MVF: I hang out with a lot of LOs and agents, just in a social context, so the aha moment came when I was on a trip with friends. One is an agent and the other is an LO, and they both had to step away from the table like four different times, and I realized that the agent was getting new client referrals and had to pass that back to their team manually. I had completely missed this — that real estate agents don’t have an online application. An LO can text the link to their application portal, but not the agent. I realized we’ve been focusing for a decade on how to streamline this process for LOs but had abandoned our counterparties.
Because of my positions at a tech company, a mortgage company and in regulatory compliance, I have a view into all three points of this triangle — and I have developers that can go build it! Sitting on top of all three at the same time, I can see how they are all intimately intertwined, and I can test it with my own lender. I’m a user of this tech so I’m the mad scientist that’s experimenting on himself! I can jump in and code something, call an agent to have them come in and see it, then use with my own clients first. Then we can think about the enterprise version. It’s almost farm-to-table programming.
SW: So does that mean you only build versus buy?
MVF: No, because there are differet platforms that have some amazing features. We will build over buy in certain things but you can’t take over everything. We have some fabulous vendor tech partners in this industry. We’re focused on point of sale because it gives us control over the loan officer and agent and client experience, so we want to be in the driver’s seat for that.
But even with that mini-POS for agents, it’s not a full-blown CRM and they still need to use their CRM vendors, who will be better at journey campaigns, for example. And we work with awesome loan origination systems like Encompass to maintain compliance and a database. We can’t conquer every avenue so for us it’s about strategy and where we can get the biggest lift with our own tech and then shop the marketplace for strategic partners.
SW: What keeps you up at night? Security?

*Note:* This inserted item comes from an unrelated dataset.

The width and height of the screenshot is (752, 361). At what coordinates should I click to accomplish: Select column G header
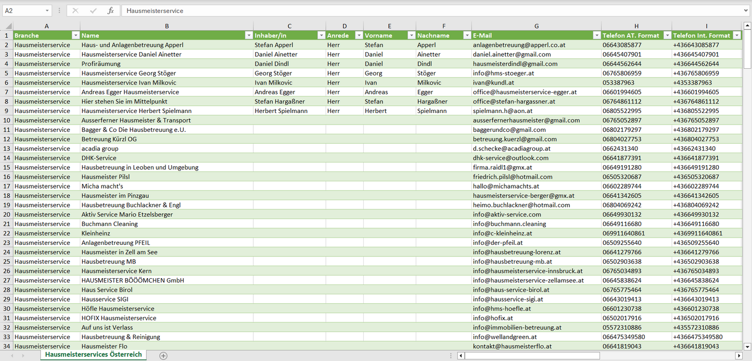pos(536,26)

MVF: I am constantly thinking about this and how I’m not only responsible for cybersecurity for my various companies but also now my point of sale. But we’re very unique and the architecture we built for it was not possible more than a year ago. So rather than having two databases — one POS database where people apply online and then that application goes into another database where you hold that PII inside of it, and you synch those through an API — we don’t do it that way. We have single source of truth.
When an application comes in, or any of the Realtor referrals come in, they all get logged immediately into ICE’s Encompass. We don’t have a database — it all instantaneously, through an encrypted API transaction, as soon as the application hits it goes into Encompass. So there’s only one place and location and all of the loan data resides in that. So we are now more secure than ever because ICE has phenomenal information security. So what we do is put a customization layer on top of it. It’s a highly configurable, easy-to-use user interface that shares a database, rather than maintaining two databases. And that solves a lot of cybersecurity issues.
The other thing that keeps me up is mortgage rates and when we’ll see quantitative easing. What the industry really needs is to get some tailwind into the market.
When you look at the three things I’m involved in — I’m running a lender, I’m running a FinTech and I’m in advocacy. What solves all of that is a little bit lower interest rates. That will strengthen the housing market and make sure that independent mortgage bankers have stability in extremely volatile times. That ensures the tech company will continue to innovate, and all of those things together is going to help consumers, especially low to moderate income consumers.